Of particular concern to the respondents is the possibility of government surveillance over social media content, with more than 70 percent of social network uses (64 percent of the adult surveyed population) saying that they are concerned about the government accessing their posted social media information without their knowledge. Some 37 percent reported feeling “very concerned.”

The perception of government surveillance on social media like Facebook is affecting user behavior on those networks. A previous Pew poll found that while 86 percent of respondents were willing to discuss NSA surveillance activity in person, only 42 percent were willing to have a similar discussion online, for fear of government surveillance.

Shortly after the Snowden scandal, a Pew report showed that a majority of Americans, 56 percent, believed the NSA’s phone metadata program — as reported at the time — was an “acceptable” way to track terrorist activity, with the public more evenly split on government surveillance of email and online activity.  But a separate poll from September of that year showed that a broad majority of Americans (68 percent) did not believe that current law did enough to protect privacy online.
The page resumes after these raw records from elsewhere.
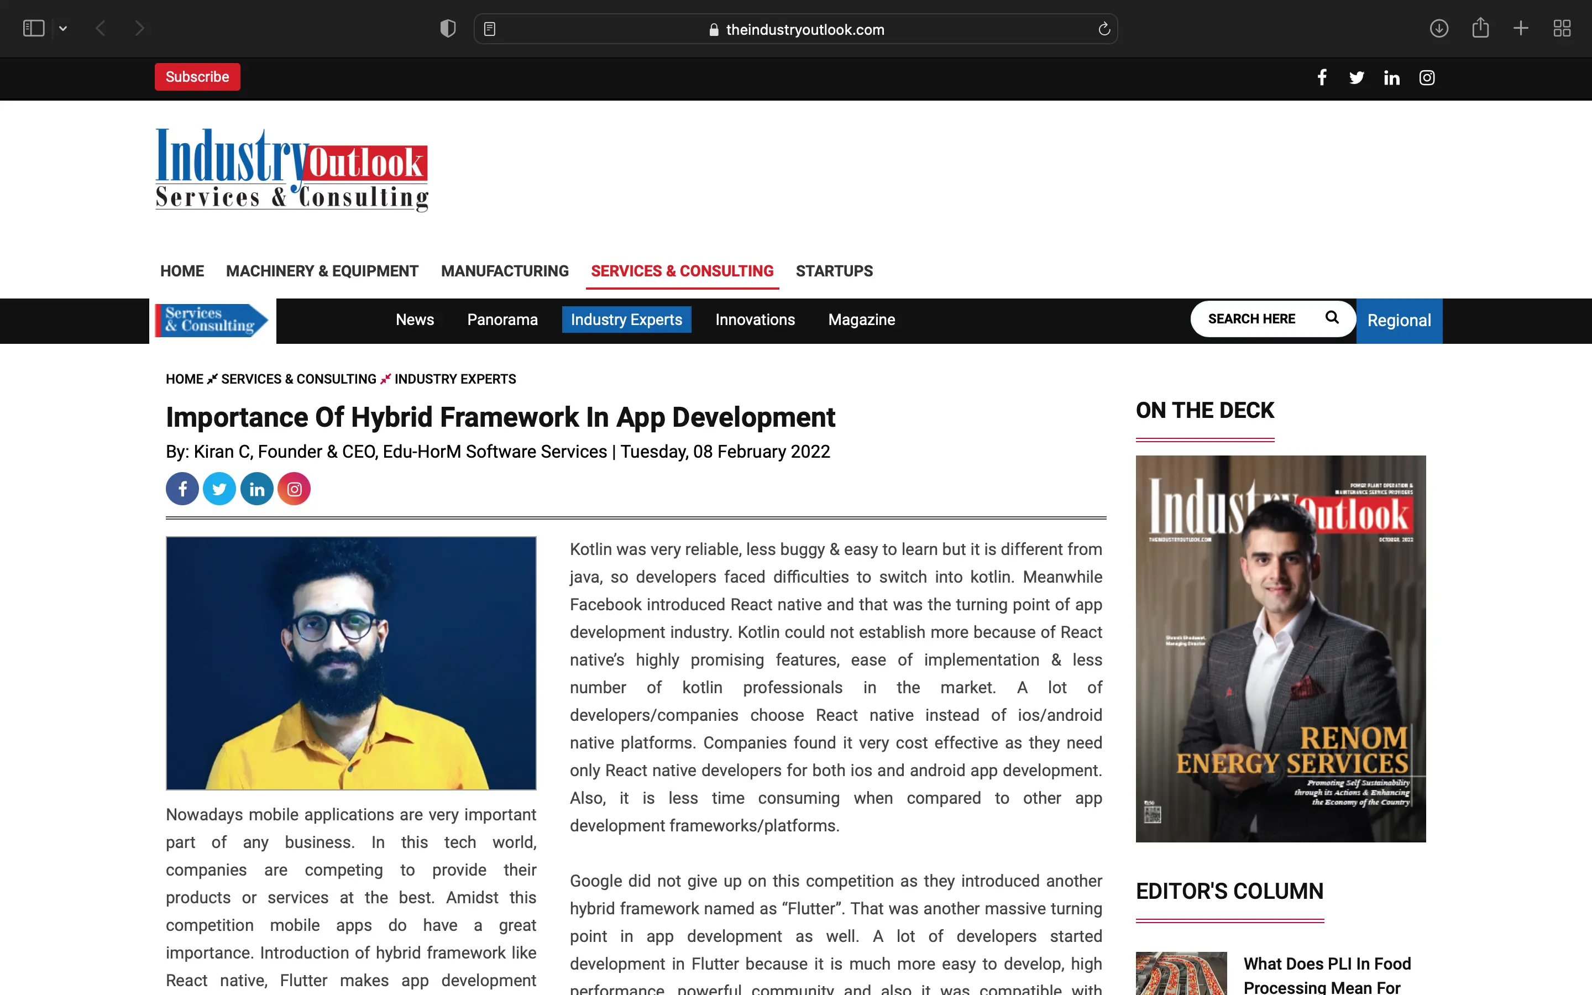
Task: Follow the Services & Consulting breadcrumb link
Action: [x=299, y=379]
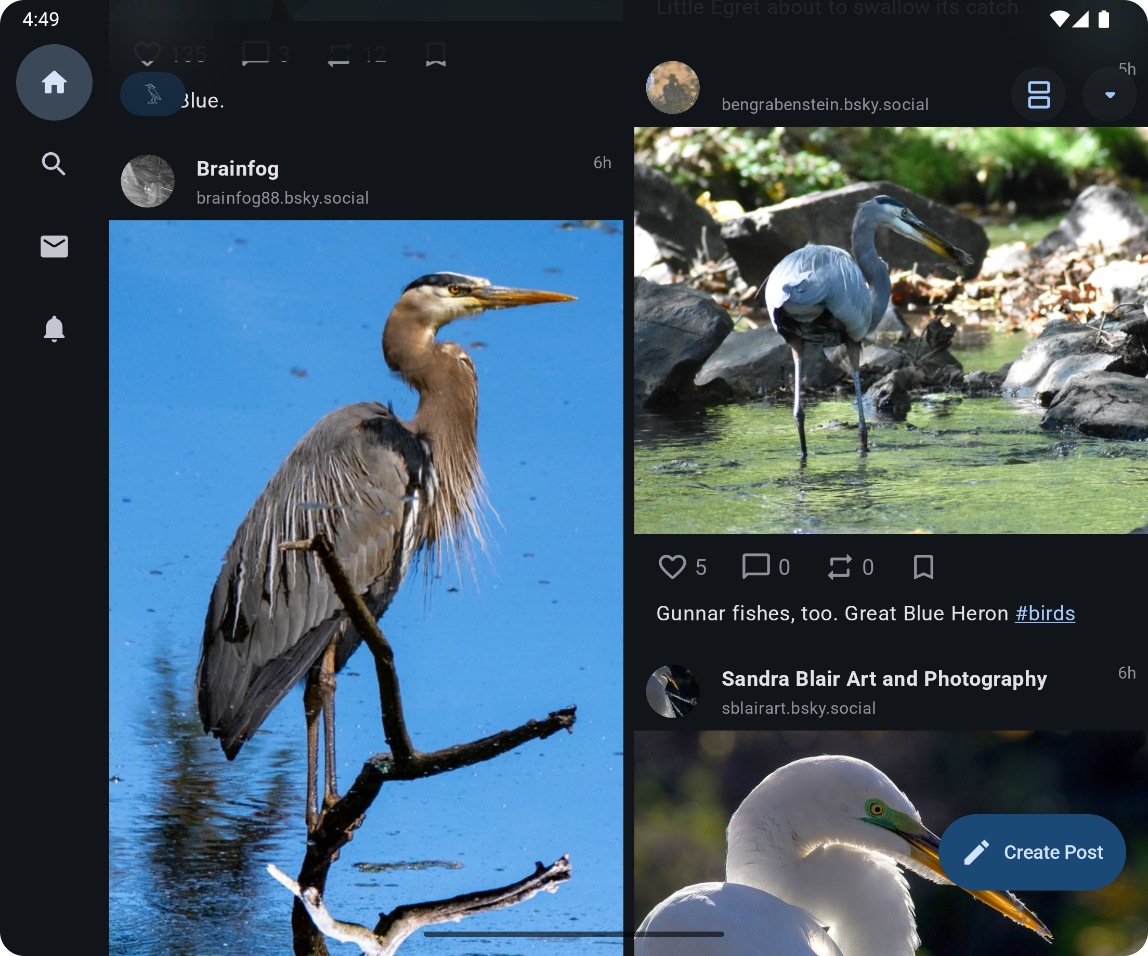Open the Search panel
The width and height of the screenshot is (1148, 956).
coord(54,164)
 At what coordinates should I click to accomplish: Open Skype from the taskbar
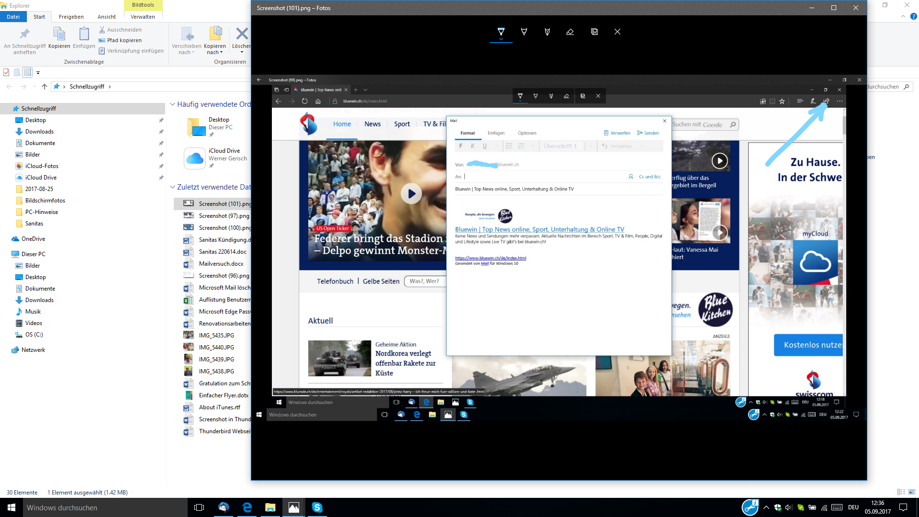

The most recent poll shows those attitudes hardening somewhat.

“One of the most notable findings in the study is that those who have heard the most about government surveillance are more privacy-sensitive across an array of questions in the survey,” The report’s lead author Mary Madden, senior researcher at the Pew Research Center said in a statement.  “Those who are more aware of the monitoring programs feel considerably less secure using any communications channel to share private information.”

The poll also suggests that those members of congress looking to reign in NSA powers through passage of the stalled USA Freedom Act, may have political cover to do so, especially now that the midterm elections are over.  The bill would move bulk metadata collection from the government to phone companies like Verizon, where intelligence workers would then access it only after approval from the Foreign Intelligence Surveillance Court. “The bill would also usher in a host of additional privacy and transparency measures, including a more precise definition of what can be considered a surveillance target,” writes Dustin Volz at National Journal.

The poll was released to the public on the morning on November 11th, 2014 but was part of a broader survey fielded online January 11-28, 2014. The margin of error is 4 percent.